According to the WSJ: "The government doesn’t expect the entities to fail and no rescue plan is imminent, these people said. Government officials and market analysts expect both companies will be able to raise large amounts of capital relatively easily. Treasury officials are nonetheless talking about what the government could — or should — do if Fannie and Freddie become so pressed that they are unable to borrow money and continue operating."

FNM and FRE hold $5Tn worth of debt, 50% of the US housing market’s total debt.  The value destruction of these two agencies forces them to turn to private investors to raise capital, who will pick up the debt literally at 10 cents on the dollar.  This is the end game of the land grab that has been executed by the top 1% that I have been warning you about for 3 years and that Thomas Jefferson warned us about 233 years ago when he said: "If the American people ever allow the banking system to control their money, first by inflation, then by deflation; their children will one day wake up homeless on the continent their fathers conquered."

You don’t own your home, you OWE a bank for your home and, for half the people in America, that Bank is ultimately FRE and FNM who were allowed to to grow their outstanding derivatives from $700Bn in 2000 to $5Tn today despite warnings from Greenspan that they were getting to big and an accounting scandal that caused FNM not to file an annual report from 2002 to 2006.  As with our last Bush S&L scandal, these institutions were allowed to run wild, INFLATING housing prices with easy lending policies and sucking up the wealth of the nation, which transferred ownership (through lien) onto the books of these two institutions, whose values have now been DEFLATED allowing private wealth to swoop in and take possession of 1/2 of the property in our county, effectively becoming bigger landlords than the kings of foreign lands for 10 cents on the dollar.

So let’s go through this process.  Americans own homes and owe the banks $5Tn in 2000.  We double the "value" of the homes through a series of very stupid ecomomic policies and then, when housing prices are out of control we use Phil Graham’s Enron loophole to create insane debt instruments that allow them to go up even further.  Early home speculators dump homes at a protracted top that is kept alive by a Fed that keeps dropping rates to unsustainably low levels along with a government mandate to "increase home ownership" run by Bush croney Alphonso Jackson (who resigned in a scandal) and the Fed chair went as far as to endorse ARMs as to say (2/23/04) "Overall, the household sector seems to be in good shape… American consumers might benefit if lenders provided greater mortgage product alternatives to the traditional fixed-rate mortgage."  For Greenspan, that was a ringing endorsement!  This led to an explosion of high-risk loans and lax lending standards did the rest.

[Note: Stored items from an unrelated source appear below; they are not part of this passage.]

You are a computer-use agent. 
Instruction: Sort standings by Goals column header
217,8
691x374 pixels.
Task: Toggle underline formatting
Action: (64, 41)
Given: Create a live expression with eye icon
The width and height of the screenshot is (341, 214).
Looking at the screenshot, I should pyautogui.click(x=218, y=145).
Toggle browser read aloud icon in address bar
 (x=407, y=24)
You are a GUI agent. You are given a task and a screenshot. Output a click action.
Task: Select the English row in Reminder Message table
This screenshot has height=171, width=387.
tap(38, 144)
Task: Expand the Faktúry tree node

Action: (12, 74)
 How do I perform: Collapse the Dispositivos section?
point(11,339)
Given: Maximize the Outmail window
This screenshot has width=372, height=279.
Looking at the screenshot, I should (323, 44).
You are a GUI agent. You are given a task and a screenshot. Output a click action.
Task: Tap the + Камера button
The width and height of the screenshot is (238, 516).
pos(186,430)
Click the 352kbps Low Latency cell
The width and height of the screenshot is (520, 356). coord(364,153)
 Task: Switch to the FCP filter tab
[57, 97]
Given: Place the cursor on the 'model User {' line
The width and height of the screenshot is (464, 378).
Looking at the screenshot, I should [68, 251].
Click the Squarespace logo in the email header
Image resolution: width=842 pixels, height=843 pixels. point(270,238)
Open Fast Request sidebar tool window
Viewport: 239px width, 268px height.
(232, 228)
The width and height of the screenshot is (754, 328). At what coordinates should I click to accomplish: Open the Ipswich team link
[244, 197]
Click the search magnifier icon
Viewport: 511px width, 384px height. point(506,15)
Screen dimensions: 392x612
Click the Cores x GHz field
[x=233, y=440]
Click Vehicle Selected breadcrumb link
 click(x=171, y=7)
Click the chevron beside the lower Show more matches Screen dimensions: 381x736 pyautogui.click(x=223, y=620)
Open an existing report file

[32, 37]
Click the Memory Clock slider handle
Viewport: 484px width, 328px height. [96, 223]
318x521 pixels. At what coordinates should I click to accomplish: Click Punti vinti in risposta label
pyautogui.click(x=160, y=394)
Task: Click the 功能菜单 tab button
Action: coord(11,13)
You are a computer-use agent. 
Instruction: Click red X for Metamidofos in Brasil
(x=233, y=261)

This caused US homeowners to double their mortgage debt from $5Tn to $10Tn, the bulk of which was sucked up by FRE and FNM gone wild.  Now that the American people took on $5Tn worth of debt and signed their land over to these institutions, it was time for the DEFLATION Jefferson warned us about and rapid attack on the financials has allowed the bankers of the ultra-rich like JPM to take out smaller rivals like BSC and now they are poised to take control of FRE and FNM and their $5Tn portfolios for a combined market cap of $20Bn - Mission accomplished!

I’m sure it’s all just an innocent coincidence that begins and ends in an eight-year cycle that coincides with the Bush presidency.  Yeah, it could have happened to anyone…  I think even his dad had some bad luck with the banking sector as well and his brother Neil had a spot of trouble if I recall.

As usual, you’d think I’d be more pessimistic but I’m not.  Our long national nightmare is finally coming to an end (until Jenna is ready to run for office) and the mission has indeed been accomplished with the nation near collapse and all the people indebted up to their eyeballs to a priviledged few and forced to pay huge portions of their income for necessities like food and energy.  Like any good farmer, these crooks know not to overwork a field and they will now allow us to recover a bit so that we can make our loan payments and save a little money for the next great robbery, probably of the Social Security system next time (they took a stab at it this time and failed to toss it into the market).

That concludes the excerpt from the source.